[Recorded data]
- - -

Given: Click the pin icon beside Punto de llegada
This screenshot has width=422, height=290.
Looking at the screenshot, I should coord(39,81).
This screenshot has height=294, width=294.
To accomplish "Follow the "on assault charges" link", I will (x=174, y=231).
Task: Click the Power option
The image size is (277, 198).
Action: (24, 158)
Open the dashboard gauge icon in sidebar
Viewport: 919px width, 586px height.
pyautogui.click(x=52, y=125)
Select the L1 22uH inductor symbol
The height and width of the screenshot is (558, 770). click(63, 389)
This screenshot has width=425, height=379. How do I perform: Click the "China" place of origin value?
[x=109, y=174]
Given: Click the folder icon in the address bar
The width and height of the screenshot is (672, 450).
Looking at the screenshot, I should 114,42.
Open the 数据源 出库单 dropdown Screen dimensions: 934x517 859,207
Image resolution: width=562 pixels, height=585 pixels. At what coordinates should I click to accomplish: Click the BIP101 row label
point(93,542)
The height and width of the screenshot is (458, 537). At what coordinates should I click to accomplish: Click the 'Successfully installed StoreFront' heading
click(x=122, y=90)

- - -

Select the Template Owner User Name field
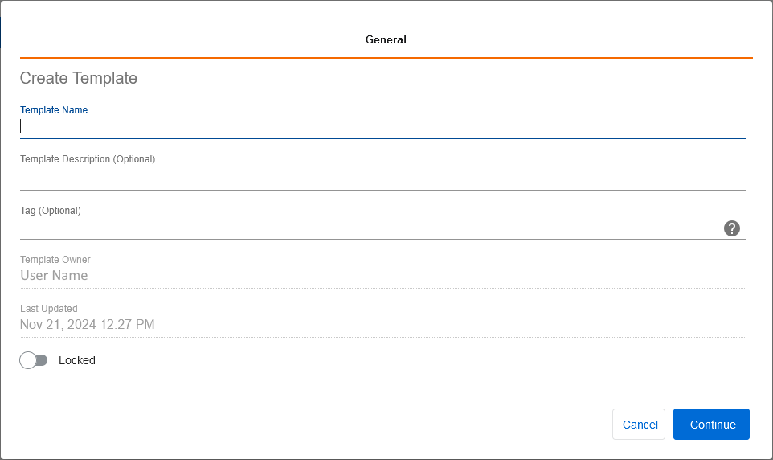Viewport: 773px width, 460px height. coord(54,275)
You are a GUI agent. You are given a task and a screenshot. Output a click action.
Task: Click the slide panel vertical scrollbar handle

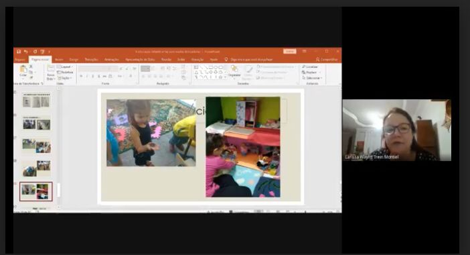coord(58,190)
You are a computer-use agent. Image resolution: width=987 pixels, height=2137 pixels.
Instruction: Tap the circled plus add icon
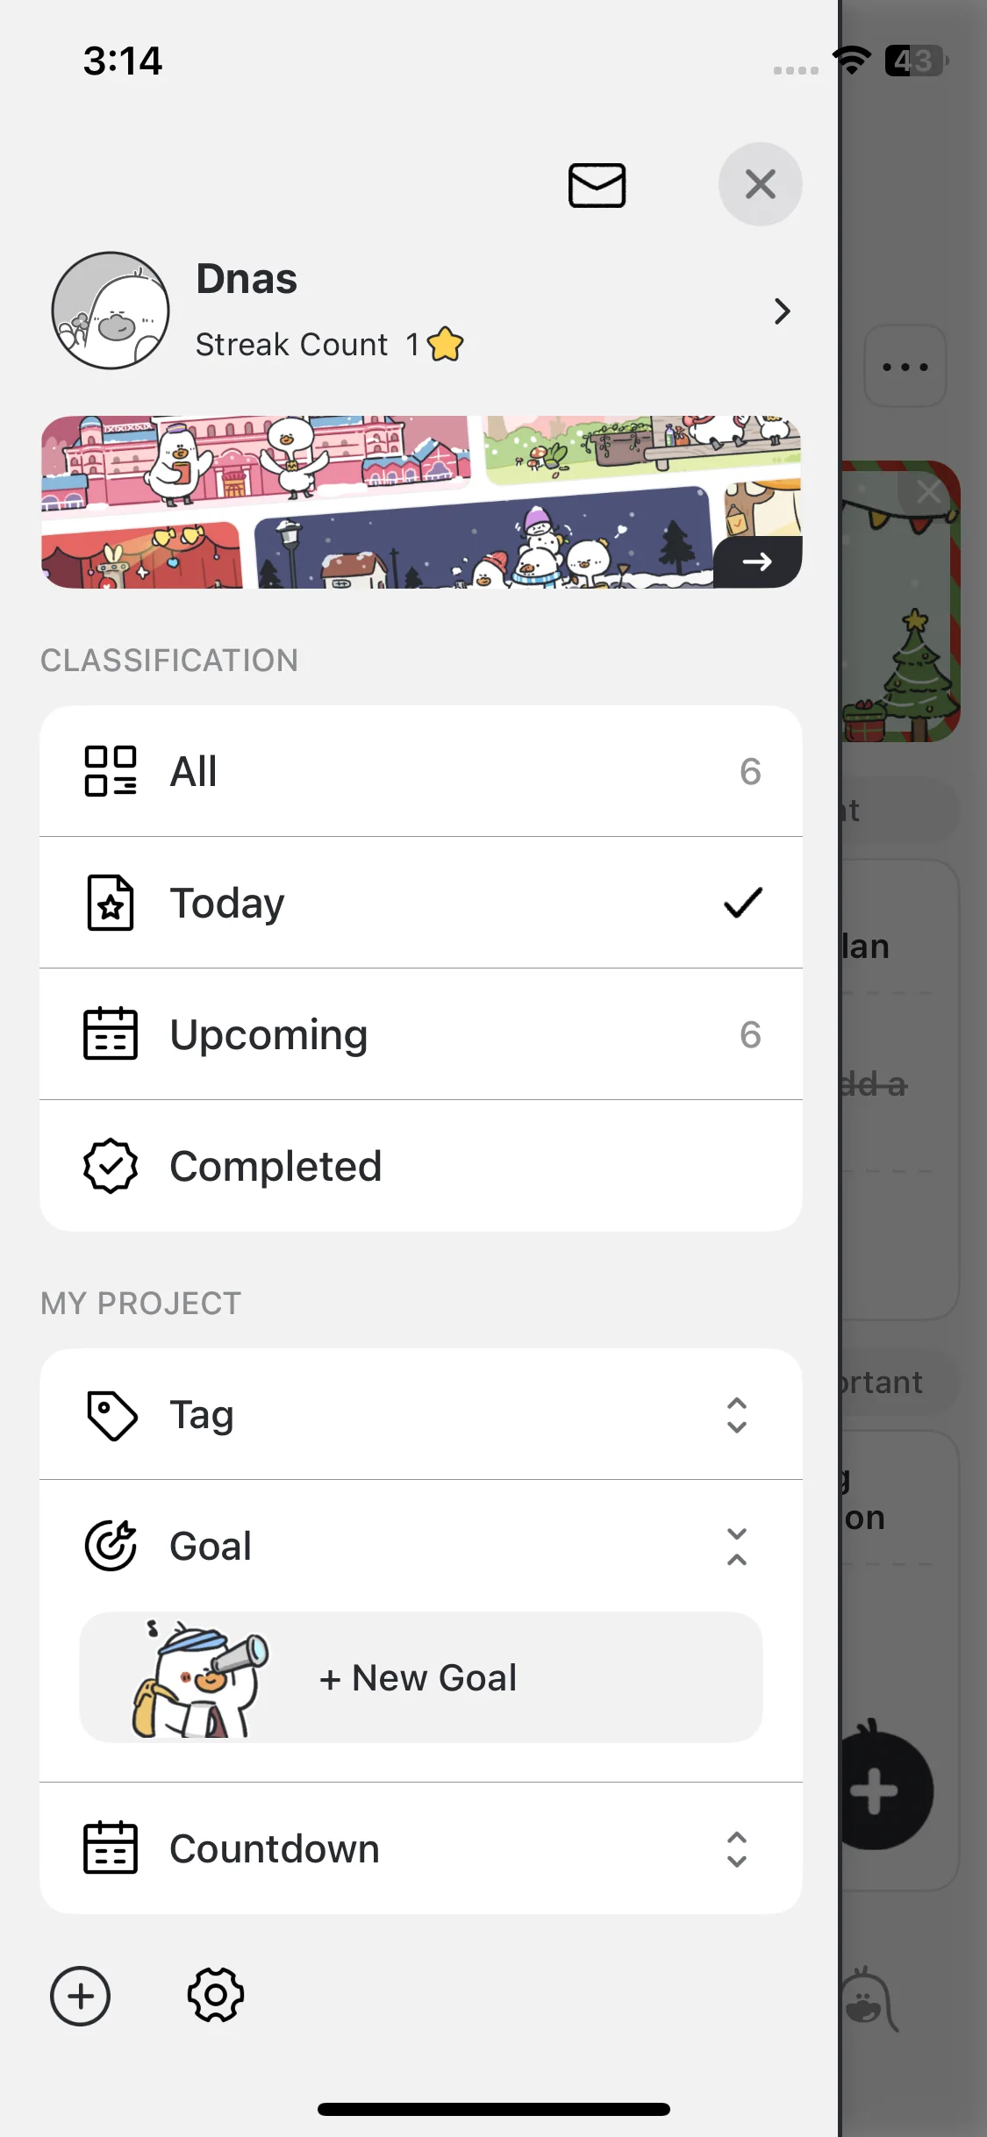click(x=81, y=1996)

- - -

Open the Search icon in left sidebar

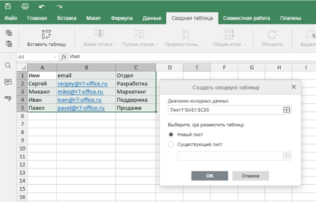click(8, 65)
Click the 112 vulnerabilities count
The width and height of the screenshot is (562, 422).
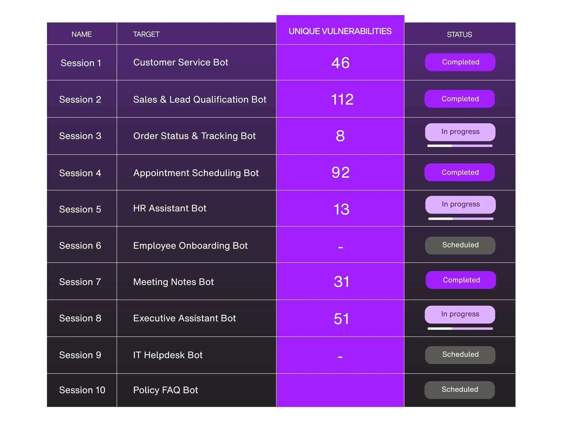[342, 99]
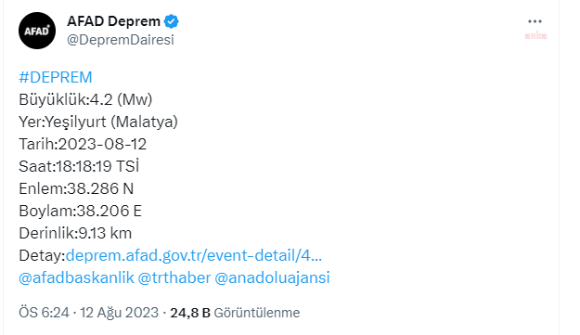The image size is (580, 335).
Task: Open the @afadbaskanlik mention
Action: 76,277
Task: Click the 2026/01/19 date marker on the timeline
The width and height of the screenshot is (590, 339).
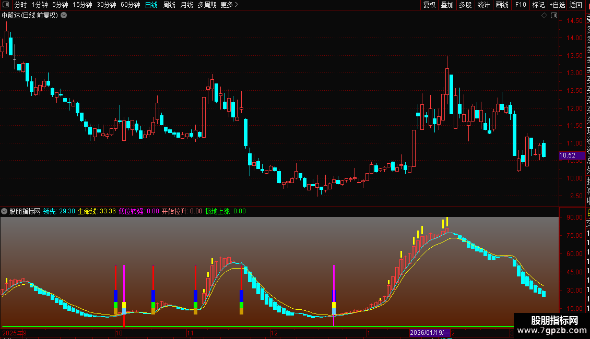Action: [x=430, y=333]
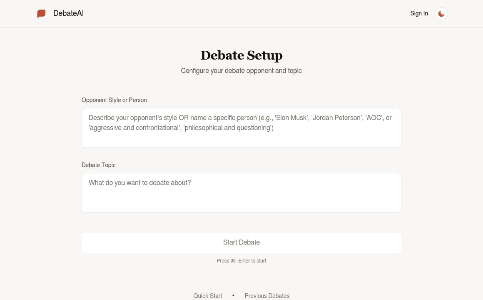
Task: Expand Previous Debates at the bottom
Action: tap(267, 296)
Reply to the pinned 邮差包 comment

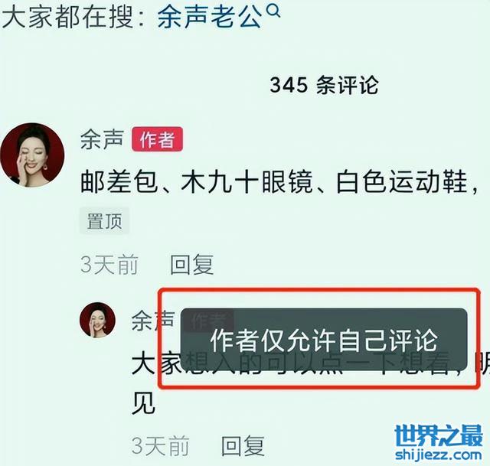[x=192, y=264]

- - -

• EXERCISE REQUIREMENTS
Find each line above that contains "agent", and copy those lines.

• SOLUTION
You are a GUI agent. You are given a task and a screenshot. Output a click action.
You are a computer-use agent. Image resolution: width=987 pixels, height=2137 pixels.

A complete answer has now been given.